引っ込み思案だった男性は友人が少なかったものの、ボランティア活動を始めてからはたくさんの友人が出来、表情はどんどん明るくなっていきました。しかし、消えない自分の死のイメージ。自身の父親が突然死しており、自分もまた突然死するかもしれない不安が常に付きまとっていたのです。

だから、Nさんや仲間たちに言いました。

「僕が死んだら、猫たちのことをよろしくお願いいたします」

当たってしまった予感

2019年7月末まで、男性はボランティア活動に励んでいました。事務手続きをしたり、HPを更新したり。それなのに、突然連絡が取れなくなってしまったのです。Nさんは何度も電話をかけるのですが、出てくれません。自宅まで足を運んだものの、ドアは開かれることはありませんでした。

9月になり、さすがにおかしいと感じたNさんは警察に連絡。2時間後、警察から電話があり、男性の様子を聞かされます。

「残念ですが、すでに…」

男性の不安は的中してしまったのです。享年53。8月上旬に亡くなっただろうと。

Nさんは言葉が出ませんでした。しかし、すぐ思い出したのです。それは猫たちの存在。5匹いるはず。それを警察に伝え、クーラーは切らないようお願いしました。

その1時間後、再び警察から電話がかかってきました。今度は男性が亡くなる前のことを根掘り葉掘り聞かれます。まるで容疑者扱い。

壮絶な1カ月間を物語る臭い

警察の実況見分が終わり、男性の自宅へ入っても良いという許可が下りました。すぐNさんとスタッフ2名で猫の救助へ向かいます。家の前に立つと、何ともいえない臭いが漂ってきました。

その臭いの中、スタッフは部屋の中に入るのですが、Nさんは行けませんでした。つい1カ月ほど前まで笑い合い、一緒に活動をしていた仲間がここで亡くなったかと思うと足が動かなかったのです。10年近く、共に時間を過ごしてきた仲間の死を受け入れられない。

そんなNさんを受け入れてくれたのは、スタッフたちです。Nさんを玄関先に残し、猫たちを保護してくれました。5匹いた猫のうち、1匹は腎臓病を患っていたせいか亡くなっていたものの、4匹は無事。「ねこにゃらカフェ」へ移動させます。

### データ一覧
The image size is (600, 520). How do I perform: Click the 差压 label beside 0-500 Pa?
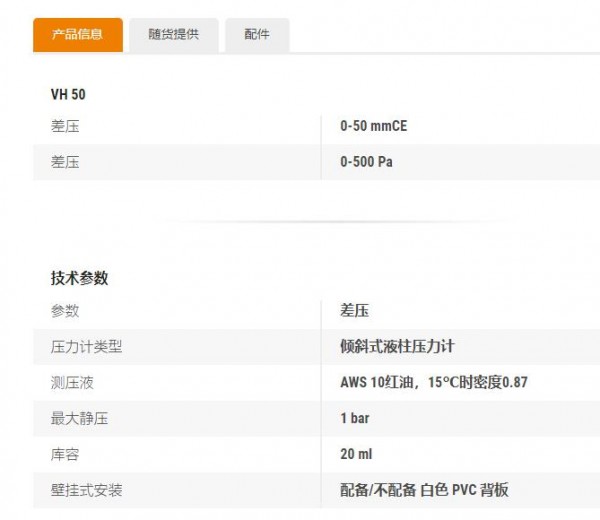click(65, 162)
* * *
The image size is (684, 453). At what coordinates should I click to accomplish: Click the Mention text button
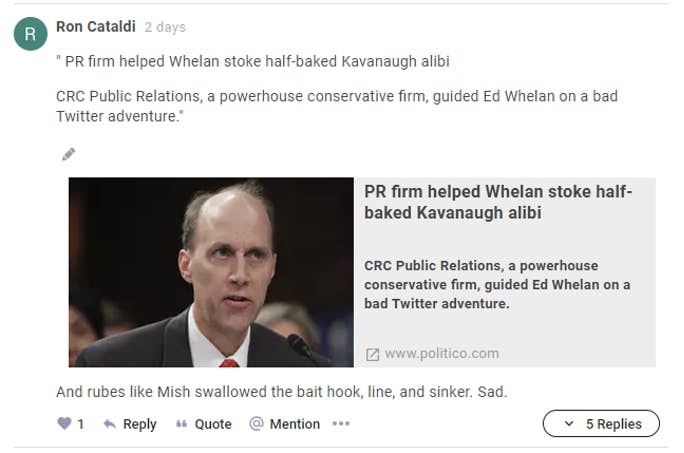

### 作業指示
1: ボランティア男性の死を伝える本文に出てくる、数字を含む時期や期間の表現を、見出しの分も含めてすべて挙げてもらえますか？
2: 猫の保護ボランティアをしていた男性についての本文を、最後の文のあとから書き進めてもらえますか？

### 解答一覧
1: 2019年7月末、9月、2時間後、8月上旬、1時間後、1カ月間、1カ月ほど前、10年近く

2:
到着して気付いたのが、毛に死臭がしみついているということ。それが壮絶な1カ月間だったことを物語っています。大好きなお父さんの姿が、どんどんと変わっていく。それを間近で目にした猫たち。

Nさんは猫たちを丸刈りにしました。悲しみをまとったままじゃいけない。まだ暑い時期で良かった。

叶った願い、これからの想い

猫たちは初めて目にするお庭に大喜び。今までマンションの一室で暮らしていた分、思い切り外で遊びます。といっても、全員10歳以上ですから飛んだり跳ねたりはしません。風を頬に受け、空の高さを眺めることを楽しみます。奇しくも男性の願いが叶いました。

Nさんは笑いながらこう言うんですよ。

「生きてる時に、生活費を貰っておけば良かった」

そして、こうも言います。

「猫と暮らす方は、自分が先に逝くことも考えて貯蓄をしておいてください。お金があれば、いざという時に猫を迎えてくれる人が出てくるはずです」

誰しもに平等に訪れる「死」。その時を迎える準備に、年齢は関係ありません。大切な愛猫のためにできることは何なのか、それを一人ひとりが考えて行動する。それが重要ではないでしょうか。

男性が遺した猫たちは、それぞれ持病を抱えながらも新しい家族を待っています。